# unbranded aftermarket spray tips



## Krittterkare (Jul 12, 2013)

I assume this has been asked before but search results turned up nothing. Has anyone used knock off tips that sell for 5 to 10 dollars on ebay most from China or American re-sellers. 
I need to restock my tip jar and was always curious about peoples experiences with aftermarket tips.


----------



## Wildbill7145 (Apr 30, 2014)

Being new to this market, I've noticed those as well. I'm seeing the name brand tips selling for $40C to well over $100 each. Then the no name tips selling for $4 each. My assumption would be that the quality control would be horrible and effectively they'd be disposable and you'd probably be throwing them out after one job. If not desperately going through several of them on one job trying to find one that does what you expect.


----------



## kmp (Jan 30, 2011)

Off brand tips do not last very long and are not good for long term use. Best to stay with quality.


----------



## RH (Sep 7, 2010)

Not an expert but have to wonder how carefully machined they would be? I assume even microscopic flaws or differences in tolerances could have big consequences in spray quality.


----------



## sayn3ver (Jan 9, 2010)

There's differences between the brand name tips, even within the same brand due to quality control.

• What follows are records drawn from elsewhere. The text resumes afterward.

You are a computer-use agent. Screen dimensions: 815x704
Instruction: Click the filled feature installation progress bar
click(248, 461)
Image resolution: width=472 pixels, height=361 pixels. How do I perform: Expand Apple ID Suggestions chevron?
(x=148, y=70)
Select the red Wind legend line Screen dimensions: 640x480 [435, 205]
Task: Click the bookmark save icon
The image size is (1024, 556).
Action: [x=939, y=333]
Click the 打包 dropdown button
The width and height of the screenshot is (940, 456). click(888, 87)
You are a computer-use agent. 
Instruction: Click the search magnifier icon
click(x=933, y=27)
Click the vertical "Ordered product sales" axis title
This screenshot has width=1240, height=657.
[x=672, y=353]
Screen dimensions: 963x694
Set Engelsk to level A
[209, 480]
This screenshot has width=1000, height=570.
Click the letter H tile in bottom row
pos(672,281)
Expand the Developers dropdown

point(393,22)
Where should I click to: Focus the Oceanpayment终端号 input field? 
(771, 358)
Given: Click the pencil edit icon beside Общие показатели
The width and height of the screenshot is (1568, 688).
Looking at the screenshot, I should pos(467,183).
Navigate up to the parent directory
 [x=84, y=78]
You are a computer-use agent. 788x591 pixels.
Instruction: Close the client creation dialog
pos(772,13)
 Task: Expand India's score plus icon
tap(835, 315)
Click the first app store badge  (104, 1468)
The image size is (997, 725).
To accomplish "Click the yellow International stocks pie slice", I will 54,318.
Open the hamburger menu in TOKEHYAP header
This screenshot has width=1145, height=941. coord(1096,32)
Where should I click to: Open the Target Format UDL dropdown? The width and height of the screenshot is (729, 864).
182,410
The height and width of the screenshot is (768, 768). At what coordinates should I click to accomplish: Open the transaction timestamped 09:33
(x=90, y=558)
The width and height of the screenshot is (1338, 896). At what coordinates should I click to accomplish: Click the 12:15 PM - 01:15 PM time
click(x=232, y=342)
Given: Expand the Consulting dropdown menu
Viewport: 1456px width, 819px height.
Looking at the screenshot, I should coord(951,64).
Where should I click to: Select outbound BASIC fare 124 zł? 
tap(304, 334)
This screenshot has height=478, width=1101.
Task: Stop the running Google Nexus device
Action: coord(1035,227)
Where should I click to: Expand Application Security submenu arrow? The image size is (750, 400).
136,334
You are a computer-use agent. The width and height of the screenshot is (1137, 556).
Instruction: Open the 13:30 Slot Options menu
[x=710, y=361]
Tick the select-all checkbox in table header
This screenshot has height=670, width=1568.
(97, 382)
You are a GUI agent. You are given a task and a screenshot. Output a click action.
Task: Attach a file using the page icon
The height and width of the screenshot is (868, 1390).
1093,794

For spraying and backrolling probably not a big deal. 

For trim and fine finish forget it Imho.

However even with spray and backrolling you are probably using more paint with a cheap or blown out tip due to transfer efficiency losses.


----------



## SprayRepairGuy (Jan 15, 2014)

I've posted this before, but in my shops we carry the Bedford brand RAC V tips and guards. Their quality control is very good and very consistent. The tips are made in the USA, and are NOT imported. These tips will last as long or longer than the OEM RAC V 286-*** series tips, or SC6 tips. Give them a try.


----------



## Wildbill7145 (Apr 30, 2014)

SprayRepairGuy said:


> I've posted this before, but in my shops we carry the Bedford brand RAC V tips and guards. Their quality control is very good and very consistent. The tips are made in the USA, and are NOT imported. These tips will last as long or longer than the OEM RAC V 286-*** series tips, or SC6 tips. Give them a try.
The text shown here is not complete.